A former Illinois National Guardsman pleaded guilty on Monday in Chicago to conspiring to provide material support to the Islamic State in Iraq and the Levant (ISIL).
Hasan Edmonds, 23, of Aurora, Illinois, pleaded guilty to one count of conspiring to provide material support to a foreign terrorist organization and one count of attempting to provide material support to a foreign terrorist organization.
The pleas came one week after his cousin Jonas Edmonds, 30, of Aurora, pleaded guilty to similar charges. Both men are U.S. citizens.
"Hasan and Jonas Edmonds conspired to provide material support to ISIL," John P. Carlin, assistant attorney general for national security, said in a news release. "They admitted planning to wage violence on behalf of ISIL in the Middle East and to conduct an attack on our soil."
Their pleas come as a new study from researchers at George Washington University found an unprecedented diversity of ages, backgrounds and locations among ISIL's U.S.-based recruits — from the “keyboard warriors” who share the group's propaganda online to those who actually take up arms in Syria and Iraq.

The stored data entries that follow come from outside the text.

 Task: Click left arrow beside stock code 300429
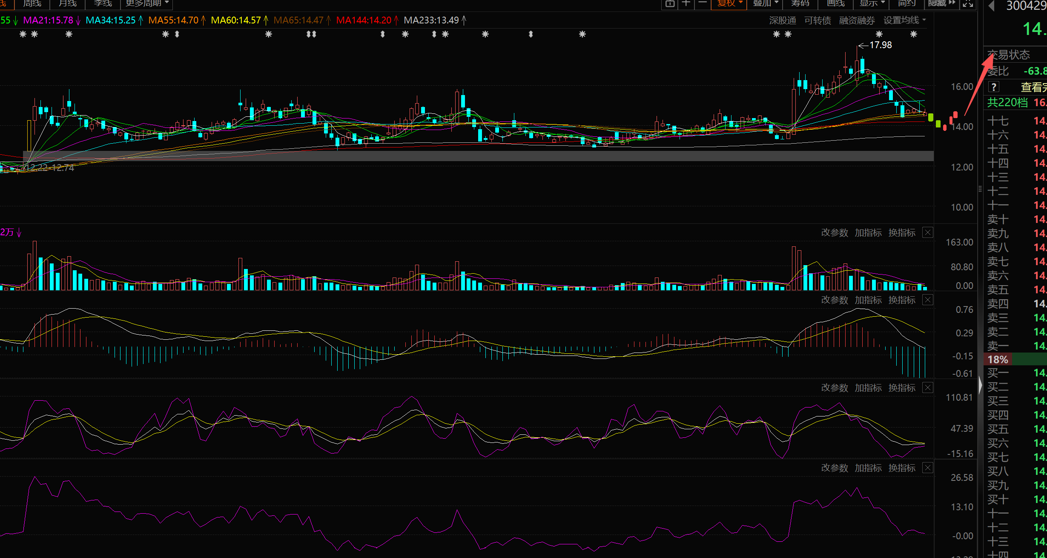[x=992, y=6]

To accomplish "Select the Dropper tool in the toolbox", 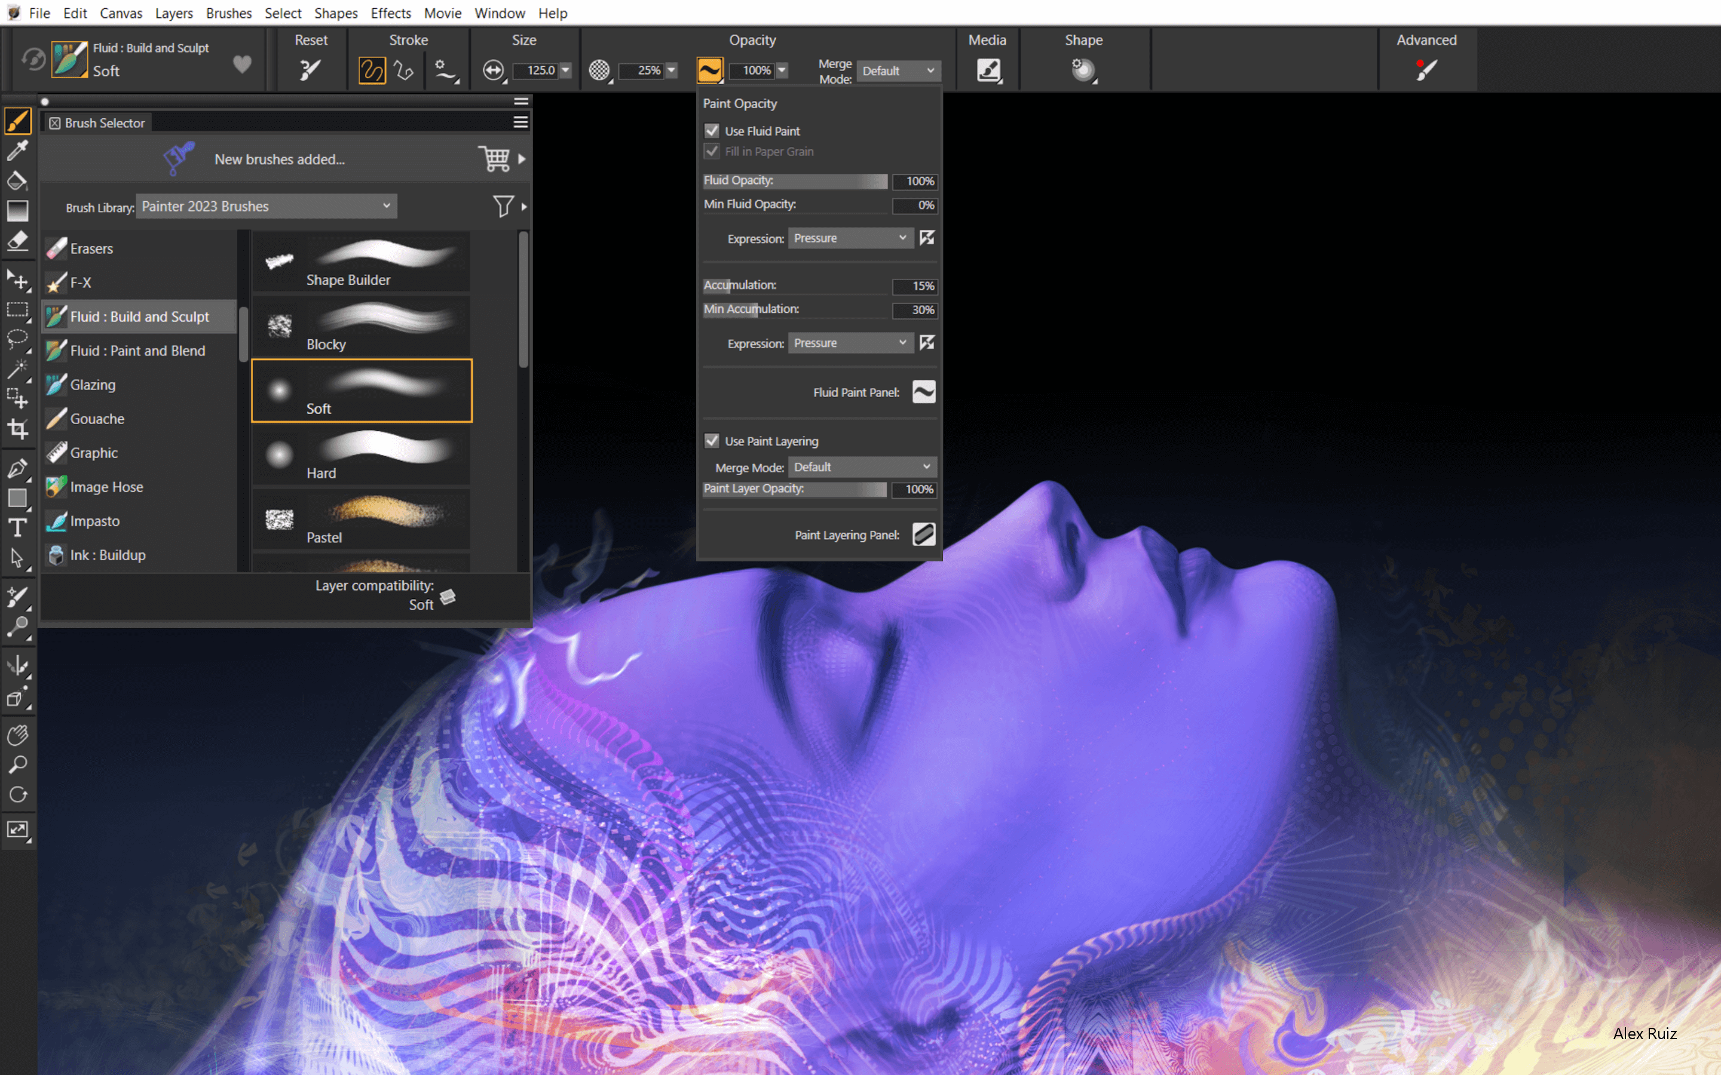I will coord(18,151).
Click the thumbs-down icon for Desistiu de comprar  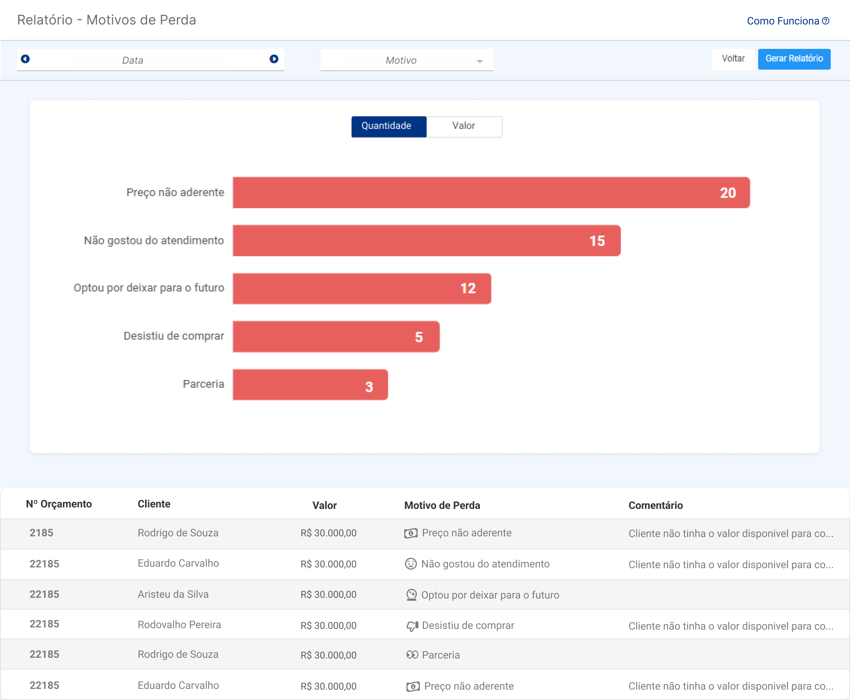[412, 626]
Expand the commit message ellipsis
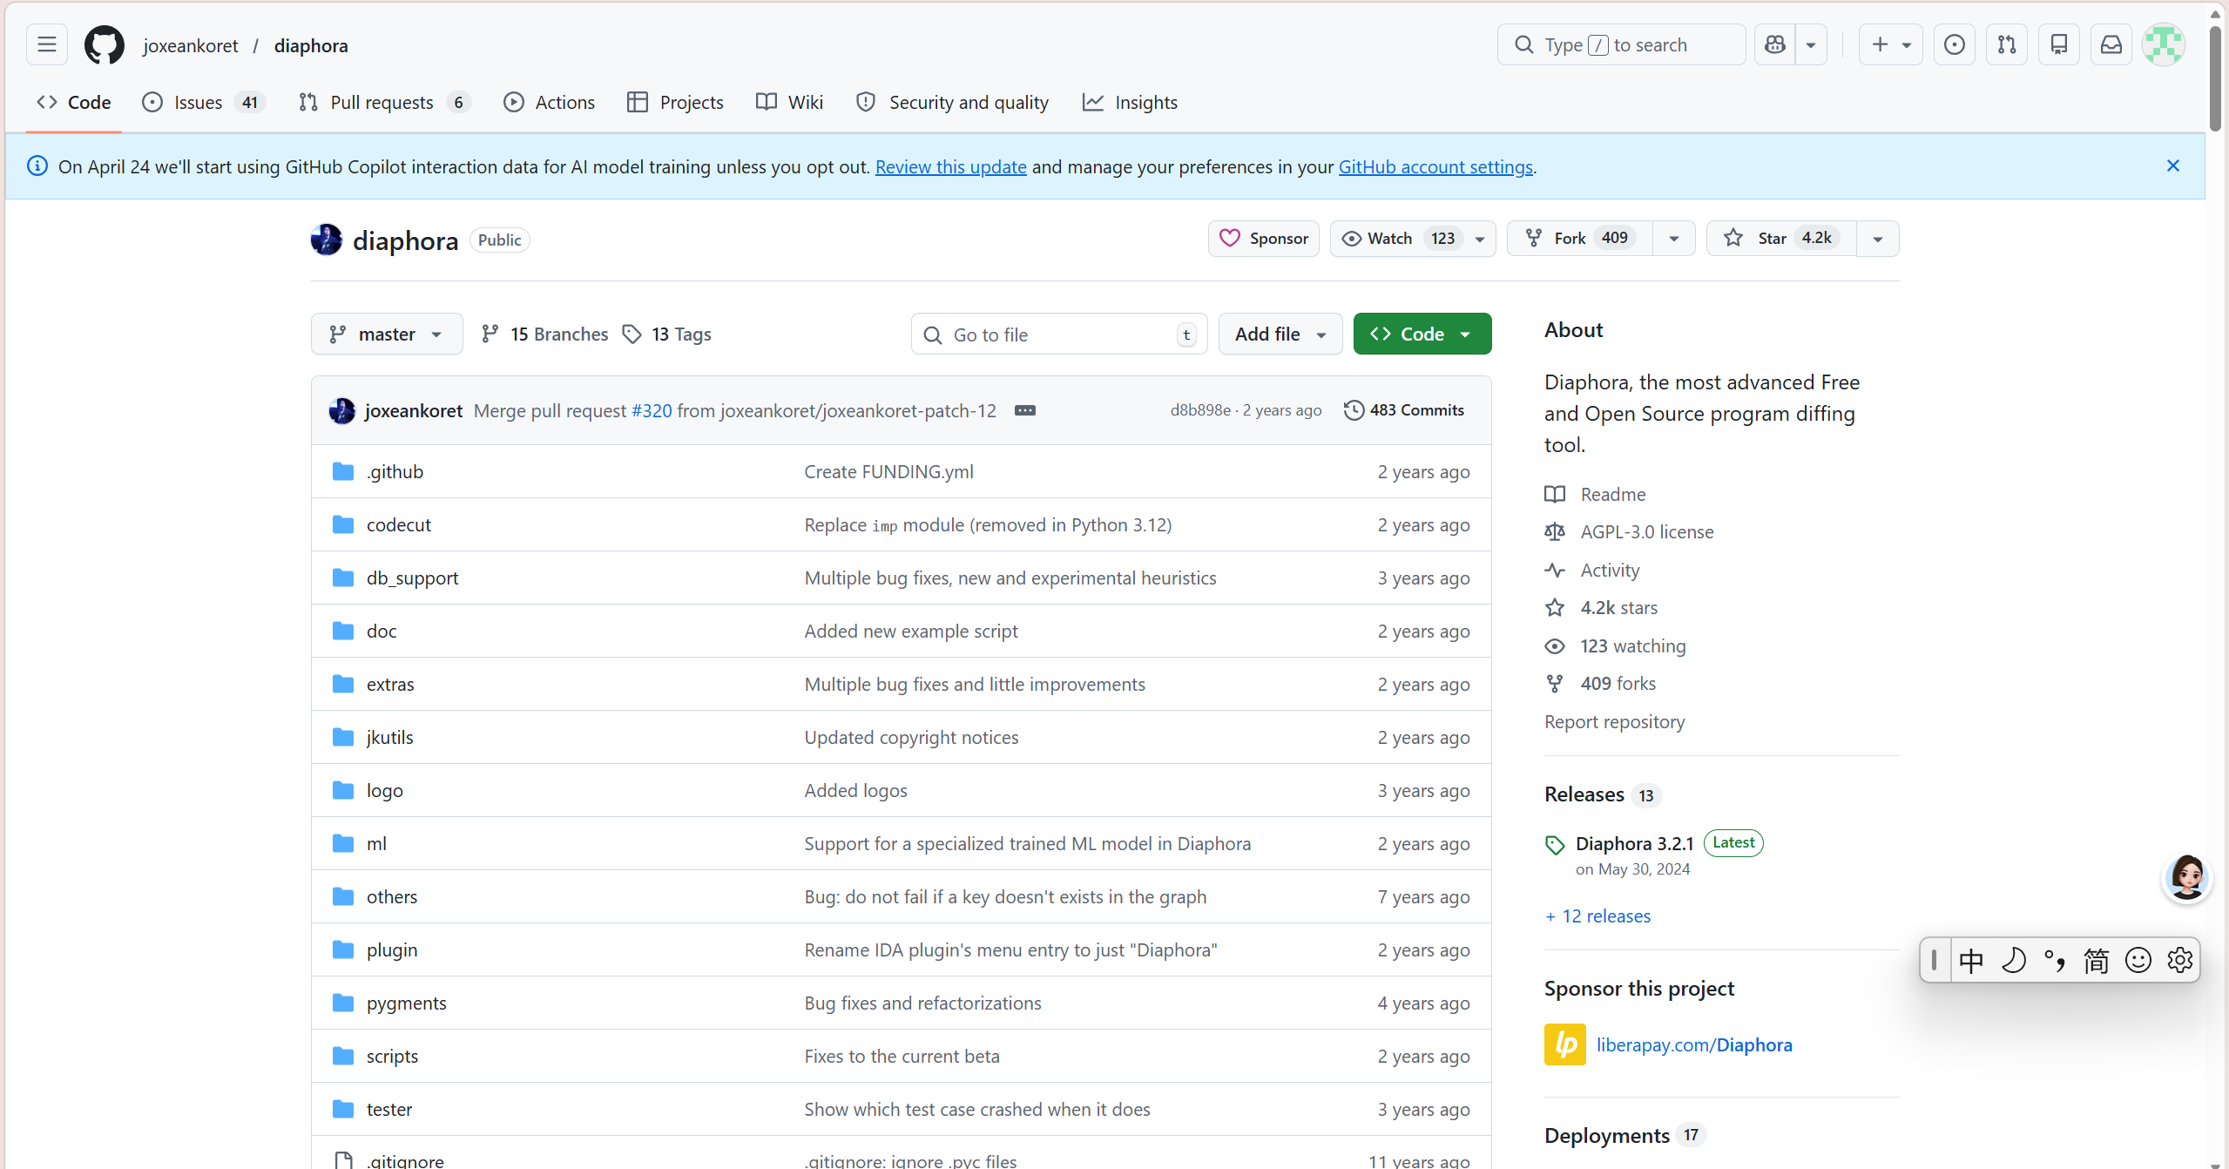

Beginning in January, Hasan Edmonds had online exchanges with a person he thought was an ISIL fighter in Libya but who was an undercover FBI agent, according to The Chicago Tribune. Edmonds said that if he was unable to get to Syria, he would stay in the U.S. and "fight and die here in the name of Allah," according to the charges.
Prosecutors say the cousins devised a plan for Hasan Edmonds to travel to the Middle East and join Islamic State fighters overseas. After dropping his cousin off at Midway International Airport last March, Jonas Edmonds went to Hasan Edmonds' home and collected several National Guard uniforms that he planned to wear as a disguise during a planned attack at the Joliet armory, the plea agreement said.
In March, agents with the Chicago FBI's Joint Terrorism Task Force arrested Hasan Edmonds before he could board his flight and arrested Jonas Edmonds at his home a short time later.
Charges alleged the armory attack was planned to kill as many as 150 people.
Hasan Edmonds is to be sentenced March 18 and faces up to 30 years in prison. Jonas Edmonds is to be sentenced Jan. 27 and faces up to 23 years in prison.